Os Clash têm uma elegância que nenhuma outra banda punk tem, são sujos mas sofisticados, como um vagabundo que só bebe champanhe.

Eu cá não sou de intrigas mas andam a enganar-vos. Terão lá em casa aquilo que pensam ser o disco de estreia dos Clash, com o “I Fought the Law” e tudo, mas na verdade ele não passa da edição americana, publicada dois anos depois (1979) com um alinhamento diferente. A razão é simples: a CBS considerou que em 1977 o público americano não estaria ainda preparado para um disco tão sujo e tão bruto. Achou mal porque os americanos esclarecidos importaram o álbum como se não houvesse amanhã. Deus escreve direito por linhas tortas: a estúpida censura só aumentou o charme punk do bicho.

O que é interessante nesta estreia é que transborda de identidade, recusando a ser uma mera cópia dos Ramones e dos Sex Pistols.

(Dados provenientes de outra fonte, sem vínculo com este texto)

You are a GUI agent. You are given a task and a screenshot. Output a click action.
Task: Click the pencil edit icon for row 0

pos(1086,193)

Onde os primeiros não acreditam em nada a não ser na sua própria bílis, os Clash são politizados, canalizando a rebeldia informe do punk para problemas concretos: os empregos de merda sem perspectivas, a política externa americana, os abusos da polícia, o puro tédio da Inglaterra de então. É a célebre máxima: “Os Pistols faziam-nos bater com a cabeça contra a parede. Os Clash davam-nos uma razão para batermos com a cabeça contra a parede.”

Onde os  Ramones e os Pistols são orgulhosamente monolíticos, os Clash são mais complexos, desdobrando-se em duas guitarras e duas vozes, e brincando com os respectivos contrastes: Joe Strummer é rude na voz e na guitarra-ritmo, Mick Jones é mais doce e melódico. Sim, os Clash têm uma elegância que nenhuma outra banda punk tem, são sujos mas sofisticados, como um vagabundo que só bebe champanhe.

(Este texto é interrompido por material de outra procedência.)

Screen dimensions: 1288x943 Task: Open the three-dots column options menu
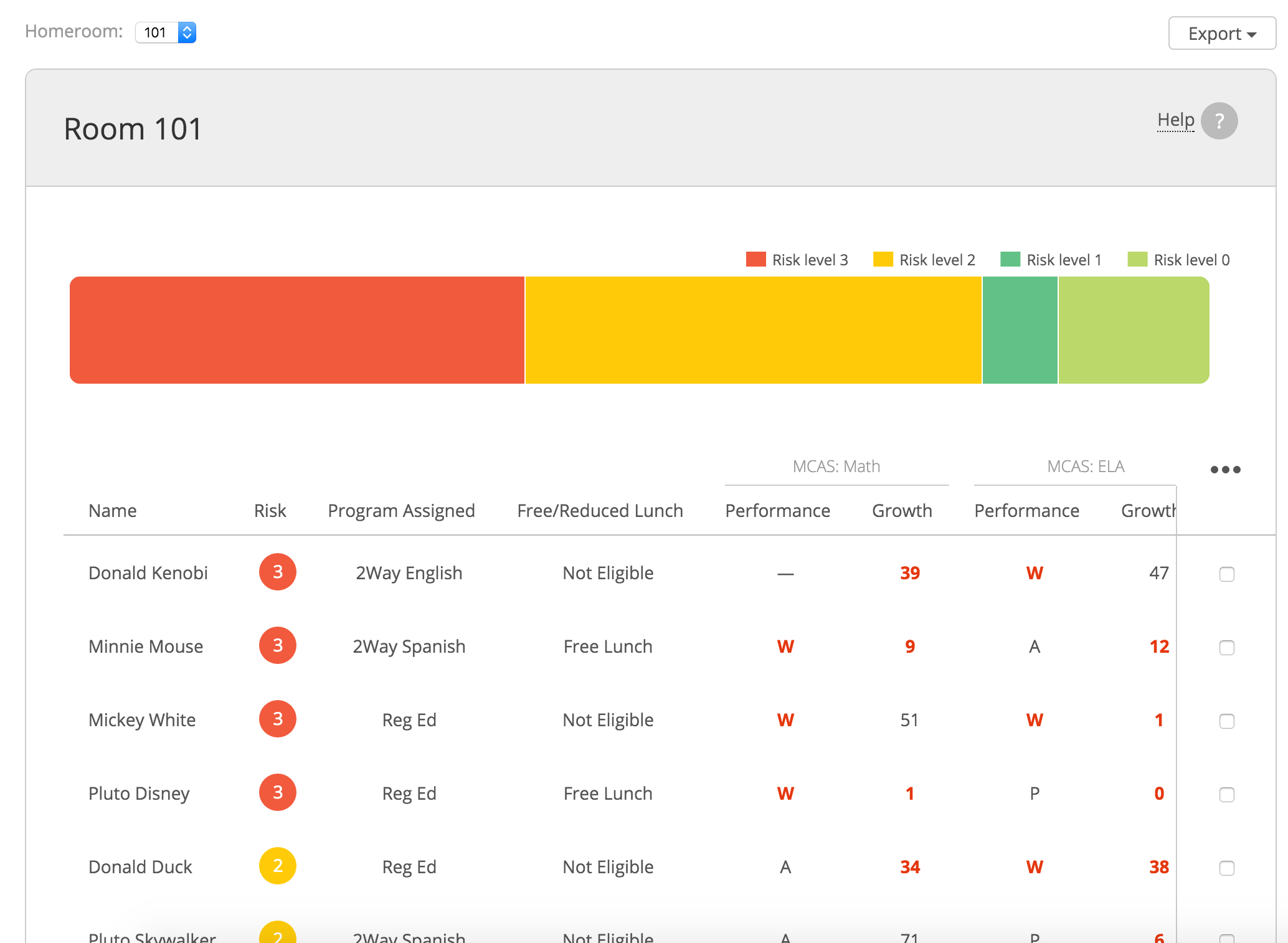coord(1225,470)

Onde os seus antecessores são branco-lixívia, os Clash são mestiços, apaixonados pela música jamaicana. De tal maneira que mesmo na sua fase mais punk, há um tema reggae e dub (“Police and Thieves”). É que para os Clash o punk nunca foi uma camisa-de-forças, mas, pelo contrário, uma atitude de permanente procura estética. Ai o punk não pode ter solos? Ora, então, tomem lá o Mick Jones a solar, sempre que ele quiser, sempre que lhe apetecer. Ai o punk não pode ter temas longos? Ora, afinfem lá outra vez com o “Police and Thieves”, que dura e dura e dura (6 minutos!).

Longe de ser o melhor disco dos Clash, é, contudo, o seu registo mais espontâneo e urgente, um instantâneo perfeito do febril ano de 1977. E enquanto os Ramones se entretinham a fazer sempre o mesmo disco, e os Pistols simplesmente implodiam, caberia aos Clash a ingrata tarefa de encontrar novos caminhos para o punk. Não se sairiam mal da empreitada.